● **TRECHO DO TEXTO**
Os povoadores iniciais de Canguçu foram guerrilheiros das tropas de Rafael Pinto Bandeira , bem como deslocados portugueses de Colônia do Sacramento que passou definitivamente ao domínio de Espanha, após quase um século de acirrada disputa diplomática e militar com Portugal e açorianos e descendentes mandados vir em migração oficial para povoarem os Sete Povos das Missões e que com a guerra permaneceram nas regiões litorâneas de Mostardas, Estreito, São José do Norte e em Povo Novo e no vale do Jacuí.

 

As terras de Canguçu em 1784 , em mapa de Demarcação de limites

 

A Comissão de Demarcação de Limites do Tratado de Santo Ildefonso de 1777,pelo qual Canguçu foi fronteira de fato entre Portugal e Espanha por cerca de 24 anos, de 1777-1801, percorreu até 1884 as vertentes do rio Piratini e as encontrou bastante povoadas e, no espaço em branco hoje ocupado por Canguçu registrou em mapa o Cerro Partido, acidente geográfico característico de Canguçu que mergulha nas nascentes do arroio Pantanoso, no local conhecido como Banho do João Paulo( Duarte).

Localizou mais ao sul a estância de Luiz Marques de Souza, estabelecida antes da invasão de 1763 e que durante a dominação espanhola serviu de base de guerrilha contra os espanhóis em Rio Grande e cujas ruínas nós identificamos com auxílio da historiadora Marlene Barbosa Coelho em 1972, conforme publicamos sob o título Tropeada Cultural à Zona Sul, no Diário Popular de Pelotas de 12, 19 e 26 de março de 1972.

● **Entradas com posição de itens**
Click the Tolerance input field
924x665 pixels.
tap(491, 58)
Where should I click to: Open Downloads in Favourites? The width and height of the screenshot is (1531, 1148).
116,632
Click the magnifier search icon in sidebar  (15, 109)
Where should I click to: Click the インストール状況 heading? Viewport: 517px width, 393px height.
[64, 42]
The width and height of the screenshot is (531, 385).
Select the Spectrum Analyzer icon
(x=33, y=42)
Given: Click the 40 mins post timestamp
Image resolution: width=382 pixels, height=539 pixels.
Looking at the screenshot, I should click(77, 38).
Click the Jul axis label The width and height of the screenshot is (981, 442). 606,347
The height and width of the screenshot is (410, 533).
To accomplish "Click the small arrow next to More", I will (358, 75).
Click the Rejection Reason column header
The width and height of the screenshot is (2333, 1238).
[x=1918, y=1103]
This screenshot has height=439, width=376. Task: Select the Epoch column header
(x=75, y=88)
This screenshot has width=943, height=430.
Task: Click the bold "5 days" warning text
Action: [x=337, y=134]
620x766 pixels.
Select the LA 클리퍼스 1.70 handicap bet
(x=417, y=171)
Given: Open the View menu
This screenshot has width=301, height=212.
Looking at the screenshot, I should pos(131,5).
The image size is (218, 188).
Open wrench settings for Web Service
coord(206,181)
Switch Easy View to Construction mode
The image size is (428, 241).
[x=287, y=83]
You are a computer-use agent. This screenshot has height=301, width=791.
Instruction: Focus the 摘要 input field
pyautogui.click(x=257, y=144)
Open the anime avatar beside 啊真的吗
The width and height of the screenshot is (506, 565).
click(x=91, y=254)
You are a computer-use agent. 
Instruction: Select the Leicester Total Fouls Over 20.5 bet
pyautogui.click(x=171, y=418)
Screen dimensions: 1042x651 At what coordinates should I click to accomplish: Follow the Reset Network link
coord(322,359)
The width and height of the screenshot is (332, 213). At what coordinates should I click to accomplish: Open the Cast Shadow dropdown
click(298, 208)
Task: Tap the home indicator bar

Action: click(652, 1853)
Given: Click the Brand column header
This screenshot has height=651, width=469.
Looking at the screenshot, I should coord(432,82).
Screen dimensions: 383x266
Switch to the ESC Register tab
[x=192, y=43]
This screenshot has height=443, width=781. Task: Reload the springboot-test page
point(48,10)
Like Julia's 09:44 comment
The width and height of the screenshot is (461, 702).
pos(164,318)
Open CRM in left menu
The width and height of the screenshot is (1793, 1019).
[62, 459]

● **CONJUNTO DE TAREFAS**
1: No texto sobre Canguçu, por quanto tempo Canguçu foi fronteira de fato entre Portugal e Espanha?
2: Reescreva em forma de lista o parágrafo do texto sobre Canguçu que começa com "Os povoadores iniciais de Canguçu", mantendo os fatos principais.

● **RESPOSTAS POR TAREFA**
1: Por cerca de 24 anos, de 1777 a 1801.

2:
Os povoadores iniciais de Canguçu foram:
- guerrilheiros das tropas de Rafael Pinto Bandeira;
- portugueses deslocados de Colônia do Sacramento, que passou definitivamente ao domínio da Espanha após quase um século de disputa diplomática e militar com Portugal;
- açorianos e descendentes trazidos em migração oficial para povoar os Sete Povos das Missões. Com a guerra, eles permaneceram nas regiões litorâneas de Mostardas, Estreito, São José do Norte e Povo Novo e no vale do Jacuí.